DWP Digital deliver services for the UK’s largest public service department, the Department for Work and Pensions (DWP). One of the largest government departments in the UK, DWP has more than 80,000 employees in 800-plus locations. It’s responsible for making $266 billion in payments each year.

DWP Digital is carrying out a large-scale digital transformation to improve our services and the way we interact with citizens, and we continue to evolve and digitize our organization. We faced a common challenge for public sector organizations: How to hire, train, and retain people with the skills to make better digital services. We learned three lessons in the process of reshaping our approach.
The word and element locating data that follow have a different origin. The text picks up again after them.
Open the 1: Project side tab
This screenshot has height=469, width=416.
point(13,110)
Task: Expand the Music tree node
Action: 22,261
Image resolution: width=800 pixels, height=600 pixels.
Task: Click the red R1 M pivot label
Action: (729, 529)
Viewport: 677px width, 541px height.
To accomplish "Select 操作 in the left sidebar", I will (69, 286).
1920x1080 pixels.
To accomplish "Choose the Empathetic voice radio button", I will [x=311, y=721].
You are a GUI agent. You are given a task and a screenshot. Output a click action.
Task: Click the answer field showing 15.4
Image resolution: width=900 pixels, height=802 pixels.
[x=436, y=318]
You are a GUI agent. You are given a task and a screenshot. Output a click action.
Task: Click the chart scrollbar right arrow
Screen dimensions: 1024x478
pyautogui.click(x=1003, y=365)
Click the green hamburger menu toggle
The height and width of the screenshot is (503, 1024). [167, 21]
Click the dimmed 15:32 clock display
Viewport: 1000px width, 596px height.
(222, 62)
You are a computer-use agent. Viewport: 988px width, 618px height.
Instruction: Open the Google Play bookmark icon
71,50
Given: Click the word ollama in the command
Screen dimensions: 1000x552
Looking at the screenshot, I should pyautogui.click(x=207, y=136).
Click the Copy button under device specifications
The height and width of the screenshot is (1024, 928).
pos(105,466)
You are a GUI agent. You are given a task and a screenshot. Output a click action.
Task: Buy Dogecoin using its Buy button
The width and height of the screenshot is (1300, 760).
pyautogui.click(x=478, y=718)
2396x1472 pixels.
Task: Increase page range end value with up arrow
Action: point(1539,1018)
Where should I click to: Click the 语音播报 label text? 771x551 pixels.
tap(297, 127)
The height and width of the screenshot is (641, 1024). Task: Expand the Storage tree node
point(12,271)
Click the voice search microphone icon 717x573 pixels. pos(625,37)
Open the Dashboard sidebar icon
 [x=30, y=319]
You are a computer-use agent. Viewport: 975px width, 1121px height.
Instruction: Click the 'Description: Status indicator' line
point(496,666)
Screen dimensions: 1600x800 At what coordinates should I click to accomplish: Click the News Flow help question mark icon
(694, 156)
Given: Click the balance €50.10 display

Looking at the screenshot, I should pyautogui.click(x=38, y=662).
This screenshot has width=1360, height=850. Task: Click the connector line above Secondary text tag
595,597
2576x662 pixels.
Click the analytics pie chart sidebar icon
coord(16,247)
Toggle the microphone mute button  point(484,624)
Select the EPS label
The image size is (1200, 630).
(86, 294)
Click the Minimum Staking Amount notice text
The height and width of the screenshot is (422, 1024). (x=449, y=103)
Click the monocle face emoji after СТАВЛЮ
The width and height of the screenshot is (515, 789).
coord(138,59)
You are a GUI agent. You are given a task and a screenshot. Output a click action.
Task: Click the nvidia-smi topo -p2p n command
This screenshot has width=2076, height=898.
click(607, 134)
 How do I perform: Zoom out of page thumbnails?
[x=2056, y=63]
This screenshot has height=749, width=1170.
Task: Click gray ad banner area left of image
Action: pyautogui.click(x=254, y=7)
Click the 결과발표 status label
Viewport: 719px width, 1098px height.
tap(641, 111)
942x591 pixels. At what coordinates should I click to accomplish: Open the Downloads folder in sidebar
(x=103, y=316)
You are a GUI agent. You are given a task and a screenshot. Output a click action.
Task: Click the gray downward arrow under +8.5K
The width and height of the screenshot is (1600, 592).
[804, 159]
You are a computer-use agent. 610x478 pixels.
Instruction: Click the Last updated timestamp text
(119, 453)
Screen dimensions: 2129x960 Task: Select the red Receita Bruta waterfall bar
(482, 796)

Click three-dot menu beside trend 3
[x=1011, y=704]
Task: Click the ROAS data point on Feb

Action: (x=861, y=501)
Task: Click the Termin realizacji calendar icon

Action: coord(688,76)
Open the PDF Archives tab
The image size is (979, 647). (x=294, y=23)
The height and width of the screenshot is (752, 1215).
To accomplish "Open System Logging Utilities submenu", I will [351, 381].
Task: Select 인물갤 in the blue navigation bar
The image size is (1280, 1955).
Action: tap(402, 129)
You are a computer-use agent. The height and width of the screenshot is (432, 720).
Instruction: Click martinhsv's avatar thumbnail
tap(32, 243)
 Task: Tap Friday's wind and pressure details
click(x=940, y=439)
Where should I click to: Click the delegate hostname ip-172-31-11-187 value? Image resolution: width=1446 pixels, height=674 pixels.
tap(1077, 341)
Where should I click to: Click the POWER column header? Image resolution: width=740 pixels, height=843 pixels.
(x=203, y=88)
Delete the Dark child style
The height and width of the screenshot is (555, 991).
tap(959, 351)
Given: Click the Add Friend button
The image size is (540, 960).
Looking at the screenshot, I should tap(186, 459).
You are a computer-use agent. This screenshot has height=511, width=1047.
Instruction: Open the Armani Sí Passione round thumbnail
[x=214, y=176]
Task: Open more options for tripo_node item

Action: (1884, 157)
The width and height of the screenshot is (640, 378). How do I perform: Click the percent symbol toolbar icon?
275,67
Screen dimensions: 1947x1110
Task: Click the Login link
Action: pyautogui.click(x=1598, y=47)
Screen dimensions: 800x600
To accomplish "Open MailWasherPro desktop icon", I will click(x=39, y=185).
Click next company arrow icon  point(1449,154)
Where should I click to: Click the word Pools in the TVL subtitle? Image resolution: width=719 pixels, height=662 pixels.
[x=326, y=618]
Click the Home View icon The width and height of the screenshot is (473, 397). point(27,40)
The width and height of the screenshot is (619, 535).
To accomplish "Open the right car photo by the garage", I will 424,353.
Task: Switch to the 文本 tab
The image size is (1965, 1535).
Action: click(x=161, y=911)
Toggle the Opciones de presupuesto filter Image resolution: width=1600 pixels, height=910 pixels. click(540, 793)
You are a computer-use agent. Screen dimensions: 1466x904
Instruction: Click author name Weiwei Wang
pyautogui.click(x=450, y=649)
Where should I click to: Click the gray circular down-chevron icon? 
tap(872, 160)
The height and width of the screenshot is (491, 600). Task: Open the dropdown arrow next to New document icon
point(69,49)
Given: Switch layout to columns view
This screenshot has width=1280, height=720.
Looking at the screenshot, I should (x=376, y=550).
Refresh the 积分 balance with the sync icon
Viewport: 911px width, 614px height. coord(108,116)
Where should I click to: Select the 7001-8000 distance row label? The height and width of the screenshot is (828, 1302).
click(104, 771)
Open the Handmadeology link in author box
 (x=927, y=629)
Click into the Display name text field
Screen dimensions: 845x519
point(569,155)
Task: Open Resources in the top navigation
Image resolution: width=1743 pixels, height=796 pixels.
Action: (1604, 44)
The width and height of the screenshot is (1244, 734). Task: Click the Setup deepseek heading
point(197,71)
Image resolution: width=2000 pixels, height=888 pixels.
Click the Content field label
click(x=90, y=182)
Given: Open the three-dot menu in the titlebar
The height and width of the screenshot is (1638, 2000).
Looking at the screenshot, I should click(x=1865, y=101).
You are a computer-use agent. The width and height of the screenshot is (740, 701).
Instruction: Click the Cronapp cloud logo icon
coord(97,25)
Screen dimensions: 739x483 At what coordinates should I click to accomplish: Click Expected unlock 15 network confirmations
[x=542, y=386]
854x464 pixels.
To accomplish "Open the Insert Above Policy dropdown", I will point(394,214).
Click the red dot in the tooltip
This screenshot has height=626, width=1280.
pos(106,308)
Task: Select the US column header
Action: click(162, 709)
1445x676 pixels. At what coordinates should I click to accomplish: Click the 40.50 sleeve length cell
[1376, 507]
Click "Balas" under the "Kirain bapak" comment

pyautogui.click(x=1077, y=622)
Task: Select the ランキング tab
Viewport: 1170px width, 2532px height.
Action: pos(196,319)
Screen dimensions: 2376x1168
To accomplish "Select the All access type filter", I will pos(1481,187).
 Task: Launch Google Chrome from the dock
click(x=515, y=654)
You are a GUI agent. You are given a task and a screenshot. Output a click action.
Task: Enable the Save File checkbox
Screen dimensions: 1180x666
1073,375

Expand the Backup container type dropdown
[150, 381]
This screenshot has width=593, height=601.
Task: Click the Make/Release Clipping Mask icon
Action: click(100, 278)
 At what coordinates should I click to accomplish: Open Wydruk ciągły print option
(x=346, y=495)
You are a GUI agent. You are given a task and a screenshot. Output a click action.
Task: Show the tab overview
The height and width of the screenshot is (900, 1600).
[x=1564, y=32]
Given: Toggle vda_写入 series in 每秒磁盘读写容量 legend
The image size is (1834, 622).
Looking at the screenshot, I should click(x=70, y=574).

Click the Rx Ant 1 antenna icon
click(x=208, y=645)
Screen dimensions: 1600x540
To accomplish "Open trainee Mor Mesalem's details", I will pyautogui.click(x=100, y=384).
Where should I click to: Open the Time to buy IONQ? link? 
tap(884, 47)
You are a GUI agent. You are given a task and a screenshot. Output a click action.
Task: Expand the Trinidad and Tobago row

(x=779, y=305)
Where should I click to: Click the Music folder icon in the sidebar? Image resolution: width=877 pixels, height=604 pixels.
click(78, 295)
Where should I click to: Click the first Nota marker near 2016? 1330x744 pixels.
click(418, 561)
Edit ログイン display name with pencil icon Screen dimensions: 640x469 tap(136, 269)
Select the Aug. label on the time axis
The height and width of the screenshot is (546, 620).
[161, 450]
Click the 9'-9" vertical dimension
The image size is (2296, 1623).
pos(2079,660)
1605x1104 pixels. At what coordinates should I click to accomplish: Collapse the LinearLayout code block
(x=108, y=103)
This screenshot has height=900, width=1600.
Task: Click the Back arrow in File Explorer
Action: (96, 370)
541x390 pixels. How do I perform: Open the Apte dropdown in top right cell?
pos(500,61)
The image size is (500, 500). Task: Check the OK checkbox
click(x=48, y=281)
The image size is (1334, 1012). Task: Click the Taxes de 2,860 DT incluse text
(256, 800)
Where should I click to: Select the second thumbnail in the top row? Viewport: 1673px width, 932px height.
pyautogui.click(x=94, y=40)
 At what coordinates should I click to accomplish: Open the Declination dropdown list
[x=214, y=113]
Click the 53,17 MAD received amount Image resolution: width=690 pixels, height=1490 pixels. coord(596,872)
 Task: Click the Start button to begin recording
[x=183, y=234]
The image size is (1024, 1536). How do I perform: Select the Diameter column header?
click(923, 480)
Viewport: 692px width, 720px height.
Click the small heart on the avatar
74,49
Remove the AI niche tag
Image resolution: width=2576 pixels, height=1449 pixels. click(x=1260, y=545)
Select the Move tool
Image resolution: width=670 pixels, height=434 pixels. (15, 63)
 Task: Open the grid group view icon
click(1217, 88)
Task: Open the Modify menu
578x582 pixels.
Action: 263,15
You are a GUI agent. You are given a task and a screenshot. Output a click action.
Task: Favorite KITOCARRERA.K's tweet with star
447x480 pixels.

Clearly communicate the impact and value of public sector work

We took time to hone our message for digital roles. As a digital specialist, what does it mean to work for DWP Digital? How can we attract great people who may be offered a higher salary in a private sector organisation?

In our recruitment processes, we’ve put a lot of care into describing the kinds of projects that recruits will be involved with. We emphasise the unusual size and scale of the transformation they will be part of and why this creates opportunities to develop valuable new skills.

We’ve also learned that it’s vitally important to be clear about what the public sector offers in terms of non-financial benefits.

What sets us apart is the positive impact of our work on people’s lives. And while it’s important for some people to work for the greater good, we’re also aware that professional priorities can change at different stages of a career. Some might want to work flexibly or value an environment in which they’re appreciated for who they are. For others, the priority might be pension benefits.

Another important step was to review whether it was clear how to apply for a role in DWP Digital. To get the right people for the digital transformation, we had to transform our recruitment process. We did this by making job descriptions clearer, trialing new application methods, ensuring the end-to-end process had fewer steps, and prioritising candidate communications and engagement.


Recognise and train your existing workforce

In an organisation the size of DWP Digital, one of the most important changes we made was to map the skills and experience of our existing digital teams. We discovered uncaptured expertise when we introduced an online tool giving our colleagues the ability to simply log their skills, level of experience, and knowledge. It also makes all job roles and career paths in the organisation visible.

Colleagues can reflect on their careers, understand the different opportunities available, and create development plans. In turn, the organisation can understand colleagues’ ambitions and skill levels, influencing the decisions on training investment and recruiting new people.

Crucial to recruitment and retention is continuing to invest in colleagues in the long-term so people develop, and feel challenged and valued. It’s therefore a real priority for me to support the existing team with similar opportunities where possible as well as provide access to brilliant learning, qualifications, accreditation, and professional memberships.

As our digital transformation work goes beyond roles in coding or systems architecture, we need to raise skills across the board. We have formal training programs for colleagues who are less digitally savvy, so they have the skills and confidence they need.

We’ve also focused on our digital trainee and apprenticeship programs, and these new recruits have started to fill vacancies that had been open for a long time. These programs have created skills development opportunities for more experienced members of staff, who have stepped up to mentor and teach our apprentices.


Build a team that’s ready to adapt

When we set our people strategy, we horizon-scan. We work hard to anticipate our own needs and also consider relevant external trends. We now have succession plans for roles that didn’t exist a few years ago, for example.

But there will always be things we don’t know. Change is inevitable in government and technology, and it can be rapid. That’s why it’s so important to have colleagues and team members who understand that things might change, and who are happy to continuously adapt and learn. One of the most important questions I ask is: How do you respond and adapt to change?

It’s important to create an environment where everyone’s clear that things might change, but that you’ll provide the necessary support.